With the development of economies and the improvement of living standards, our environment, especially natural water, is constantly being polluted. Natural water plays an important role in a watershed in carrying off municipal and industrial wastewater and run-off from farm land. In recent years, water pollution and water shortages are two of the most serious and widespread environmental problems [1]. The application of reclaimed water is of great importance to ease the water shortage and reduce further pollution by sewage. The use of reclaimed water as an unconventional supply for rivers with water shortages has become a common and international trend [2]. The recycled water comes from urban sewage which has been extensively treated in sewage treatment plants. Although it may meet certain water quality standards, it is still urban sewage and carries some risk when used to recharge rivers. Therefore, study of the analysis and management of the water quality of rivers recharged with reclaimed water has high theoretical and practical significance [3].

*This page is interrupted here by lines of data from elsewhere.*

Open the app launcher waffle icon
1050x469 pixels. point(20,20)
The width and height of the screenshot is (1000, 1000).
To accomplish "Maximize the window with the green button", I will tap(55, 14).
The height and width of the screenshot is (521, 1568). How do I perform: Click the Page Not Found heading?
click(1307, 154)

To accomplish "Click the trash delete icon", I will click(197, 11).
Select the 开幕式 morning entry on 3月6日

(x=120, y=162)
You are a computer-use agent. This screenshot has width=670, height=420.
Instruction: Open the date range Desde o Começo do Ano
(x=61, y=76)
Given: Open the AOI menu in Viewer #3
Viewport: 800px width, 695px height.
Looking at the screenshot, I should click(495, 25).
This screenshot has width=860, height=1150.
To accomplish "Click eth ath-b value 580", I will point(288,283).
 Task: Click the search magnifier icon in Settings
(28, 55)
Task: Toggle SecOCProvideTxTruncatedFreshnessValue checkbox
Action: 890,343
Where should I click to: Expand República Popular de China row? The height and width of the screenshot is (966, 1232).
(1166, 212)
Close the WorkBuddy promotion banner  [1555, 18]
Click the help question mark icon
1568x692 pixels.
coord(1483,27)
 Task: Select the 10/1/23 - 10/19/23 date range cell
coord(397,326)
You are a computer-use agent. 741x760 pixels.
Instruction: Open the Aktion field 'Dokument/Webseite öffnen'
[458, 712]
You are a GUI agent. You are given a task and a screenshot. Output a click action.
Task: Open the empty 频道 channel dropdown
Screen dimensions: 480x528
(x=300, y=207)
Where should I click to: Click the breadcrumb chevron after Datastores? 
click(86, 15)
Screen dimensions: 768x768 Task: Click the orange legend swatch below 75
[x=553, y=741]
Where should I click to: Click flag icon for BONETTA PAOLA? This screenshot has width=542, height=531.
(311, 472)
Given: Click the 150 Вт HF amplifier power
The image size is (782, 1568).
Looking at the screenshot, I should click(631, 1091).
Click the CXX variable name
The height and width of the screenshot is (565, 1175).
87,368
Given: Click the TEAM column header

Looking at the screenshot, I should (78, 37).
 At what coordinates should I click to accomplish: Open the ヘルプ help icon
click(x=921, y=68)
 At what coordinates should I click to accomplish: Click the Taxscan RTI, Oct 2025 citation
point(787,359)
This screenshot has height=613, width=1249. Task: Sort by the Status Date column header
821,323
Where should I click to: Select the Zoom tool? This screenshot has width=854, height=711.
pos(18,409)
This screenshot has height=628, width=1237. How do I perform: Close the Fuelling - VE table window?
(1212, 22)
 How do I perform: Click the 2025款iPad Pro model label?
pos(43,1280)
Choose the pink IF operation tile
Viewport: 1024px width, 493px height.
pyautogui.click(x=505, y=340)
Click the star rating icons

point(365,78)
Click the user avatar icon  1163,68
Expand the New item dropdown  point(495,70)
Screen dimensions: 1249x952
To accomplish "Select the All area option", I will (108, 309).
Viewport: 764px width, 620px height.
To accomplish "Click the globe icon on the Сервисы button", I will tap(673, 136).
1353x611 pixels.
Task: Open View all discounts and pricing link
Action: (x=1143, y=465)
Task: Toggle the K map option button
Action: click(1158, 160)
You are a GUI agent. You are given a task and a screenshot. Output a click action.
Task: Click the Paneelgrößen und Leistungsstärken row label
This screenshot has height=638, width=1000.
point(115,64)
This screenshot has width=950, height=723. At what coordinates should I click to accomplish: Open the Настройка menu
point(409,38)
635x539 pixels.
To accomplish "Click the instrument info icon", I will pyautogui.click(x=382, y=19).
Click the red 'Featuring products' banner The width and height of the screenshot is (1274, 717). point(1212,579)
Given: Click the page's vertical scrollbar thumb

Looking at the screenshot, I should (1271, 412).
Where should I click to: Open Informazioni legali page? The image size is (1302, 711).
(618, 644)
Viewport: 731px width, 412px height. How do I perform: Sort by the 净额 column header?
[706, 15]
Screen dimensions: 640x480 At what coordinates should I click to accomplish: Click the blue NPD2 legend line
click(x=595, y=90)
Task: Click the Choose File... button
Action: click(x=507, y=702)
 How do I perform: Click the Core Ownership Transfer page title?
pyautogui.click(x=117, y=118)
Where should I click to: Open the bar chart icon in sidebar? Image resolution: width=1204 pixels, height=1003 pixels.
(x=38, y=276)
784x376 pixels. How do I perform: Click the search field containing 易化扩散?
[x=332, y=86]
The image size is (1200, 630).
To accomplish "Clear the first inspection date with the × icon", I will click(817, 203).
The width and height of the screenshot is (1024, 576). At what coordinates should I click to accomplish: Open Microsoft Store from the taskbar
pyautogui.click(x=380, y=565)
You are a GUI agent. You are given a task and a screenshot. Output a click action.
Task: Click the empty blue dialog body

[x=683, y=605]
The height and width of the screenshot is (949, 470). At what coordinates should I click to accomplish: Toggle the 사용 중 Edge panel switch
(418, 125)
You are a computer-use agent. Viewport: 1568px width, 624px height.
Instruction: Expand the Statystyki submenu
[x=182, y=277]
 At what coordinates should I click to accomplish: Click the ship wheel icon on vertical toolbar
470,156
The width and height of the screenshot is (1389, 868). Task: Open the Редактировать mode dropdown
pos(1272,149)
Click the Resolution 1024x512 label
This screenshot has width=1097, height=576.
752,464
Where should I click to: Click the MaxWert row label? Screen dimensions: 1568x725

The theoretical study of water quality management has the goal of developing mathematical models based on real water quality. Conclusions and information on water quality changes have been obtained by discussing and analyzing these models [4]. The history of study on water quality models can be divided into three stages according to the complexity and perfection of the models.

The first stage was from the 1920s to the early 1970s, when the models were simple oxygen balance models. This stage was the early stage of development of surface water quality models [5]. The models during this phase mainly focused on the study of the oxygen balance, but also involved some non-ozone-depleting substances. The starting point of this research phase was the BOD (Biochemical Oxygen Demand)-DO (Dissolved Oxygen) coupled equation which was proposed by Streeter and Phelps in 1925, designated the S-P equation [6]. In the next few decades, there were scientists who proposed an amendment to the S-P equation. Theriault (1927) [7] and Fair (1939) [8] summarized the methods for estimating the model’s parameters. To account for the removal through sedimentation of the settleable BOD, Streeter (1935) [9] realized its consideration; Thomas (1937, 1948) [10,11] considered (though less elegantly) this effect through use of a “lag-time”. In 1961, O’Conner insisted that BOD should be divided into two parts, namely CBOD at the carbonation stage and NBOD at the nitrification stage, and that the reduction of DO should also be the sum of these two parts. Thus the model was modified based on the S-P equation, after considering the impact of the nitrification process on the changes of DO [12]. Clark and Viessman (1965) [13] pointed out that second-order rather than first-order reactions frequently describe the stabilization of waste-waters. Braun and Berthouex (1970) [14] proposed a Michaelis-Menton expression to describe the BOD decay reaction and its impact on the DO concentration in a river. The S-P equation and its modified model are still widely used.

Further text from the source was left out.